Asia-Pacific has been on a plateau of 6-7mbd for almost 20 years. South/Central America has logged a couple of long plateaus, most recently a plateau of about 6.5mbd for 10 years.

The evidence suggests that the world (as the largest supranational unit) will plateau for a very long time -- even decades -- just like CERA says.

*****
12/28/2007 Postscript)

More examples of long plateaus by large blocks in the BP Stat. Rev. 2007:

12-year plateau by FSU from 1978-1990 at roughly 12mbd:
1978: 11531
1979: 11805
1980: 12116
1981: 12260
1982: 12330
1983: 12403
1984: 12297
1985: 12040
1986: 12442
1987: 12655
1988: 12601
1989: 12298
1990: 11566


10-year plateau by non-Opec (excluding FSU, including Angola) from 1997-2006 at roughly 35mbd:
1997 34925
1998 35028
1999 34887
2000 35507
2001 35415
2002 35933
2003 35673
2004 35661
2005 35343
2006 35162

by JD

Tuesday, December 18, 2007

322. HUBBERT'S CLIFF

According to the familiar Hubbert Theory, world oil production will gradually increase, then peak and gradually decline, tracing out a smooth symmetrical trajectory known as Hubbert's Curve:
Hubbert's Curve

At one time, Hubbert's theory was the standard view among peak oilers. Today, however, it is being increasingly superceded by a new concept which I call the Hubbert Cliff theory. According to this theory, world oil production will not follow the Hubbert Curve. It will peak, and then fall off a cliff:
Hubbert's Cliff

Cliffers talk a lot about horizontal drilling, "watering out", "bottlebrush" drilling, and "supersucker" wells. These modern extraction technologies have, they say, already sucked up the right side of the Hubbert Curve, making a gradual decline impossible. The signs are showing up everywhere. Here's a standard rehash of the argument:
The slow decline of oil production in the United States (specifically the continental US) is aberrant and not be generalized. Rather look to Mexico and it's supergiant field Cantarell for guidance (declines of 12%), the North Slope and North Sea (8-12%) Yibel, and a host of other regions depleted with great expertise, at great expense, using the most modern technologies available. This is our future.
The argument is pretty primitive, and generally isn't any more sophisticated than that. Cliffers cherry pick the worst years, in the worst countries, wave their magic wand and say "That's how the world will perform".

The cliffer argument ignores an important fact: Small or even fairly large areas collapsing at high rates have very little effect on the world. If Yibal (at 250kbd) collapses in one year, for a decline rate of 100%, the world only drops by 0.3%. Even if Ghawar collapses at 12% a year, that will only shave 0.7% per year off the world total.
──────────
§ **EXERCISE REQUIREMENTS**: Reproduce the part of the oil production passage between "The cliffer argument" and "the world total.", inclusive. The items that follow have no connection to the oil production passage.

(Entries on where the items appear)
──────────
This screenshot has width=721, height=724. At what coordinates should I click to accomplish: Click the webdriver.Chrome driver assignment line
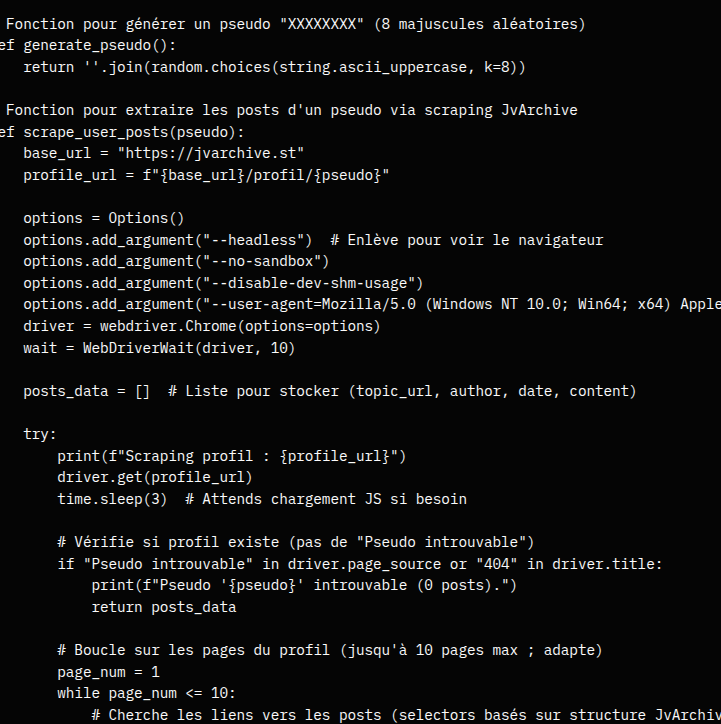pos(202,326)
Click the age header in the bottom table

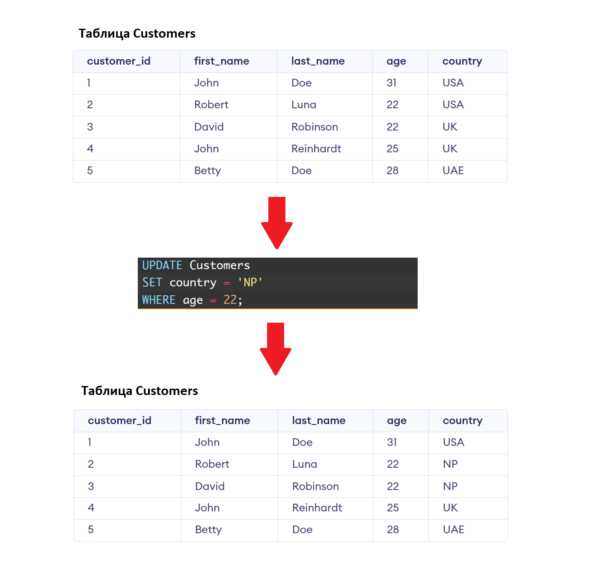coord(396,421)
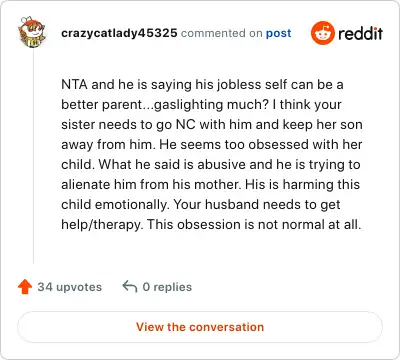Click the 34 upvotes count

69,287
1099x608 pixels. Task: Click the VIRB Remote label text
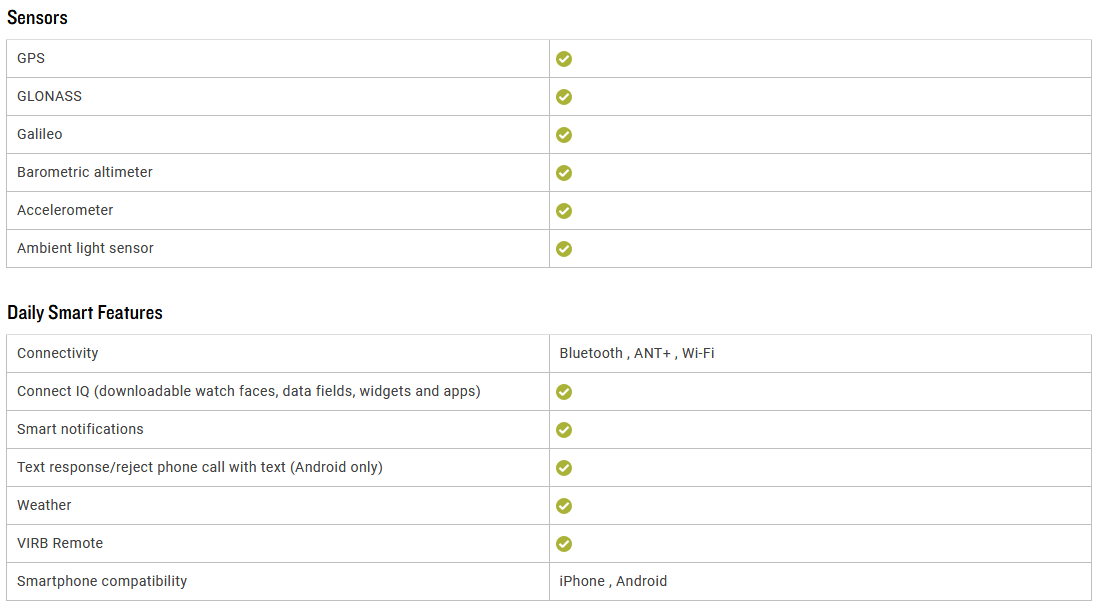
──────────
§ **SOLVED EXERCISE**:
The cliffer argument ignores an important fact: Small or even fairly large areas collapsing at high rates have very little effect on the world. If Yibal (at 250kbd) collapses in one year, for a decline rate of 100%, the world only drops by 0.3%. Even if Ghawar collapses at 12% a year, that will only shave 0.7% per year off the world total.